El proyecto CaRD facilita la extracción de recursos esenciales del regolito lunar al concentrar la luz solar hasta 1.800°C, un avance clave para la instalación de colonias permanentes en un contexto de competencia espacial con China y Rusia.
La Luna se ha consolidado como el principal objetivo estratégico para las potencias espaciales, dejando en segundo plano temporalmente los planes de colonizar Marte. Incluso Elon Musk, a través de SpaceX, ha ajustado sus prioridades en busca de resultados más inmediatos. En este marco, la NASA ha dado a conocer un importante progreso tecnológico en su proyecto de producción carbotérmica de oxígeno, denominado CaRD, que posibilitaría obtener este elemento vital directamente del suelo lunar.
El mecanismo se fundamenta en un espejo gigante de alta precisión que concentra la radiación solar sobre un reactor, alcanzando temperaturas de hasta 1.800°C. Esto provoca una reacción que libera el oxígeno contenido en el regolito (el polvo que recubre la superficie lunar). A diferencia de otros métodos que emplean láseres potentes o electrólisis, los cuales demandan grandes cantidades de energía, este prototipo utiliza eficientemente la energía solar disponible en el espacio.
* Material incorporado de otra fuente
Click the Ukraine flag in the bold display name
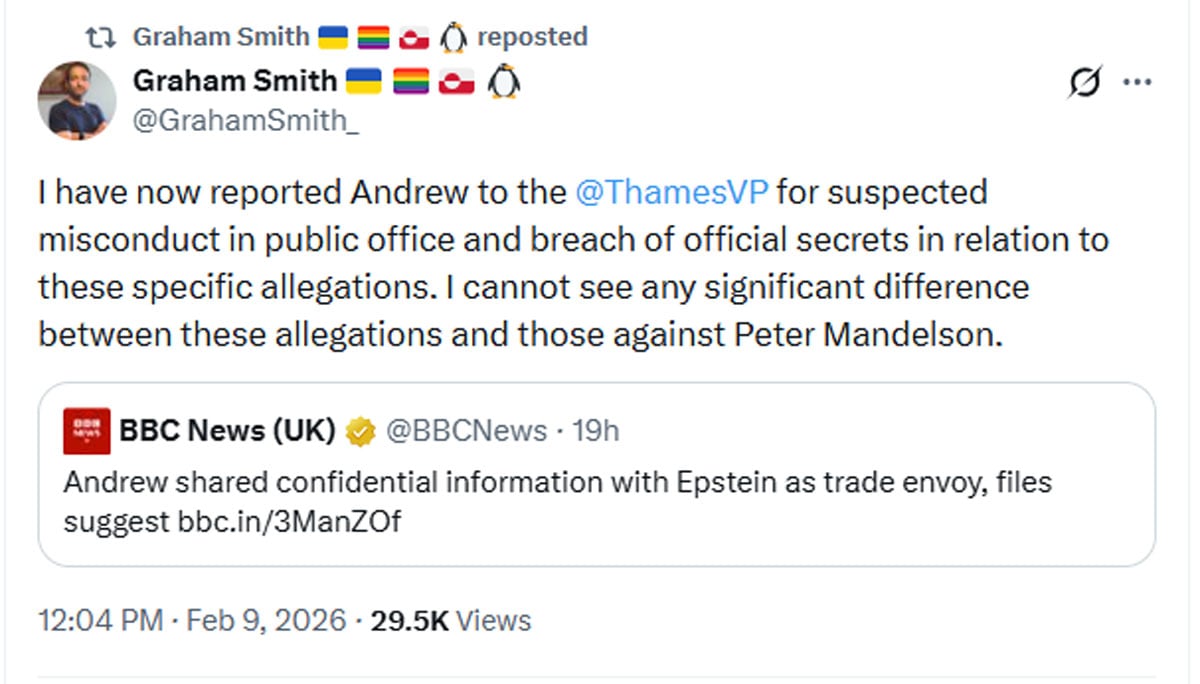1200x684 pixels. pyautogui.click(x=363, y=81)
Utilización económica del regolito lunar
El regolito lunar ofrece más que solo oxígeno para respirar. Según la NASA, este polvo también contiene metales como hierro y aluminio. El proceso de extracción permitiría usar los residuos para fabricar ladrillos y construir carreteras. Además, existen investigaciones paralelas que estudian la posibilidad de enriquecer este suelo con bacterias para posibilitar cultivos directamente sobre la superficie lunar.
Por su parte, la Agencia Espacial Europea (ESA) sigue una aproximación distinta mediante la electrólisis de sales fundidas a 950°C. Entre sus experimentos destacan la creación de un cemento especial para el espacio elaborado a partir de una mezcla de regolito y orina humana, con el objetivo de desarrollar técnicas de construcción sostenibles para una estancia prolongada en órbita lunar, dentro del programa Artemis.
China y Rusia: contendientes en la carrera lunar
En esta carrera por el «queso lunar», China emerge como un competidor avanzado, con un alunizaje tripulado previsto entre 2029 y 2030. Asimismo, en colaboración con Rusia, está desarrollando la Estación Internacional de Investigación Lunar, que planean tener operativa en 2030 y completada en 2035. Esta base contará con un reactor nuclear para asegurar un suministro estable de energía para los miles de científicos previstos.
El desarrollo de un método automatizado y continuo para extraer oxígeno marcaría un hito fundamental para que la humanidad vuelva a la Luna, donde no pisa desde 1972, con la intención de establecer una presencia permanente.